What the task requires: After locating the line that holds "Where should I", repeat it and each following line exactly until the material ends, skipping pictures.

---

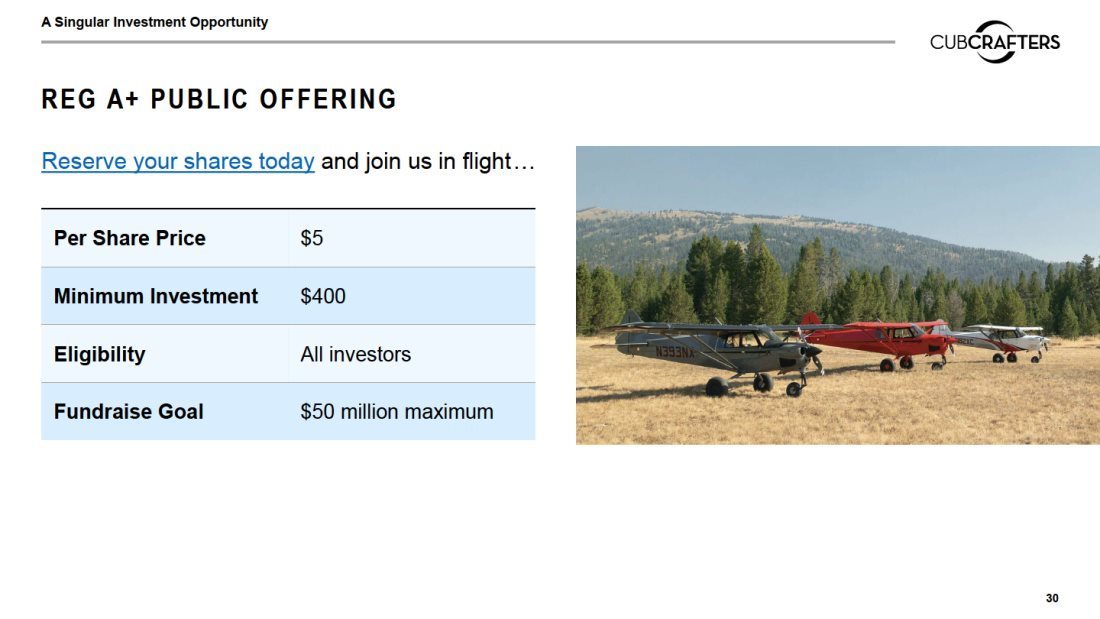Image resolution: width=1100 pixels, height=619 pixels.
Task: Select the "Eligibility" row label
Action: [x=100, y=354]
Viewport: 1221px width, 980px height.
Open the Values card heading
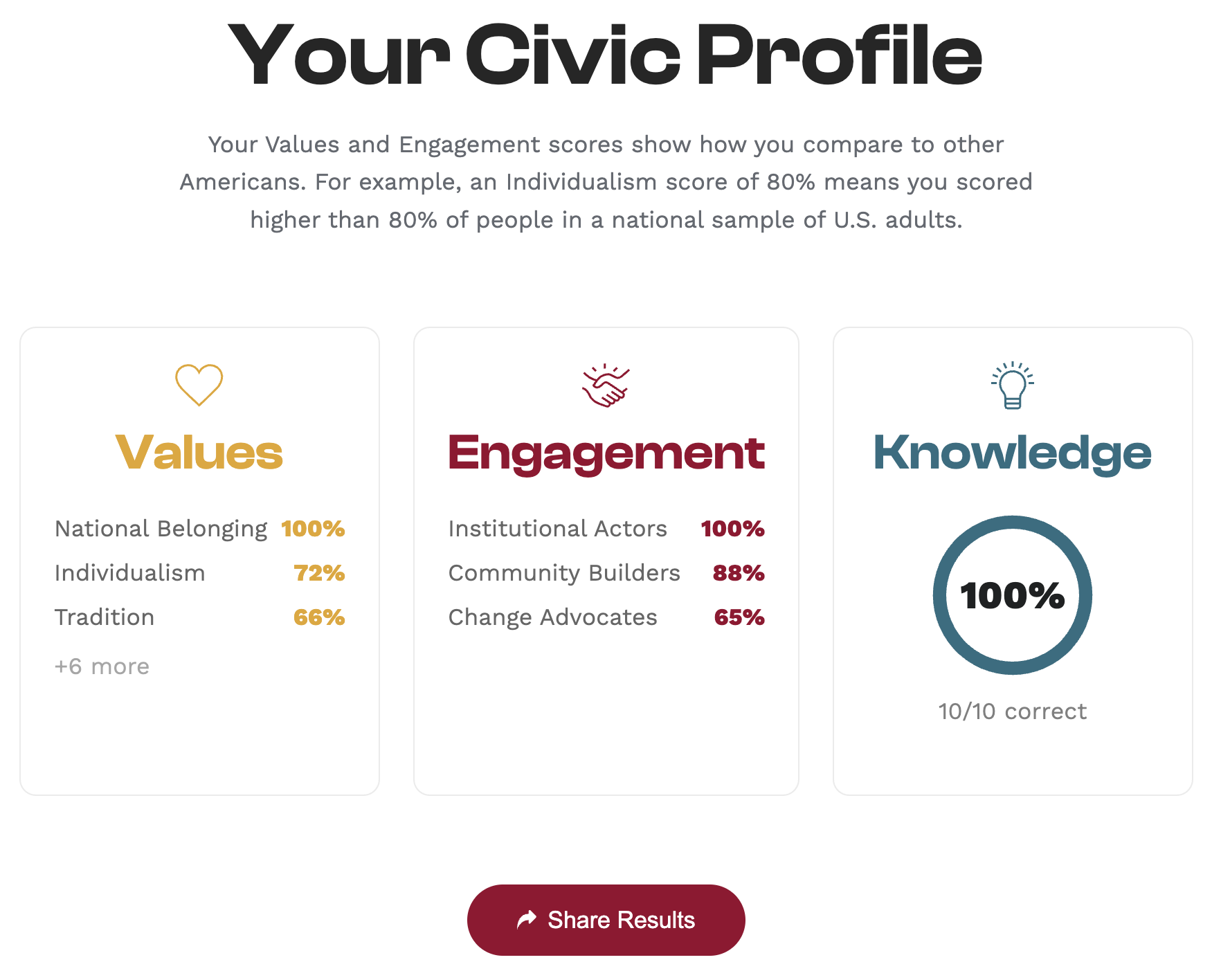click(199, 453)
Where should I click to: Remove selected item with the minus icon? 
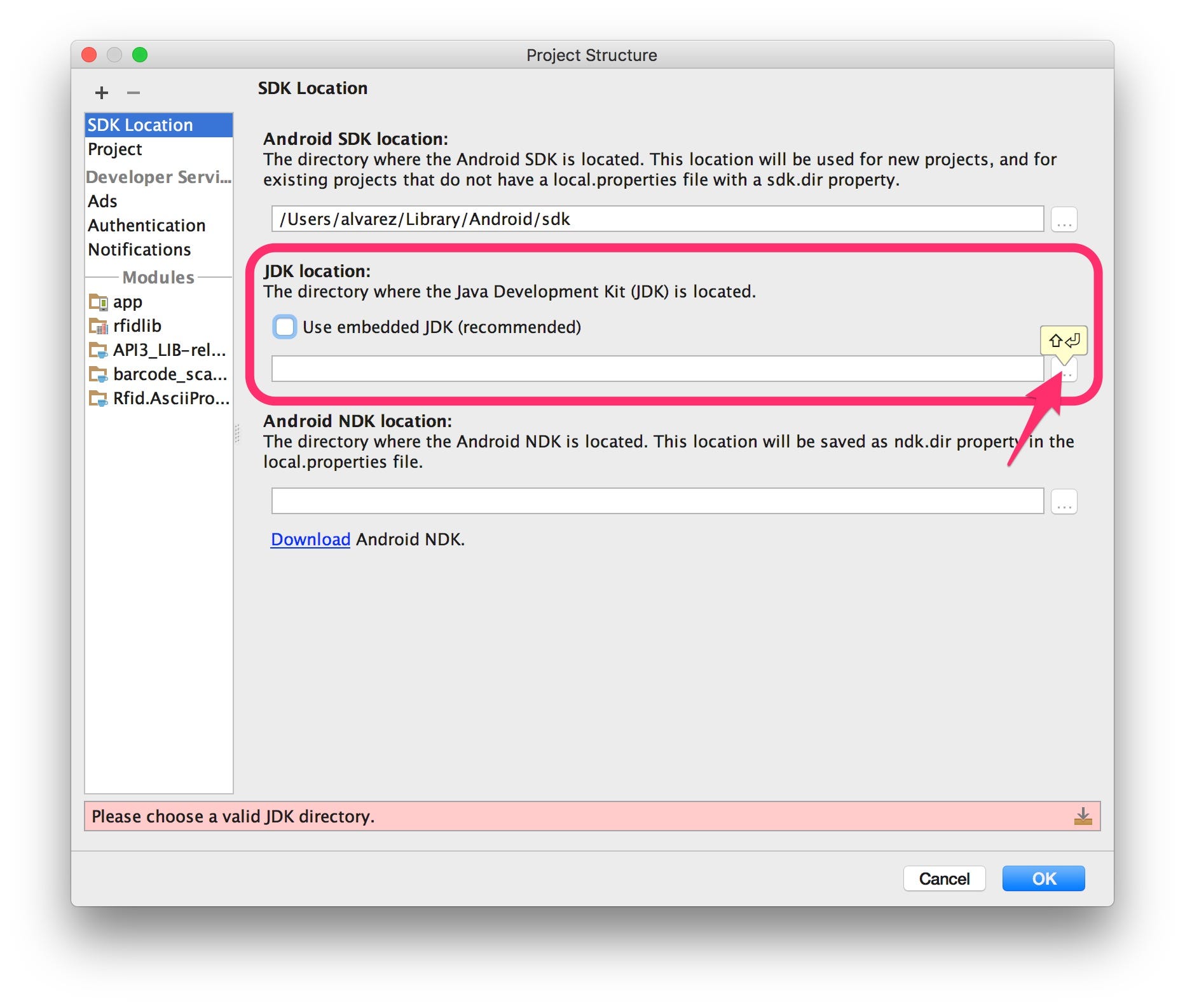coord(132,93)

---

Response for this exercise:
Where should I click to: Remove selected item with the minus icon? 
coord(132,93)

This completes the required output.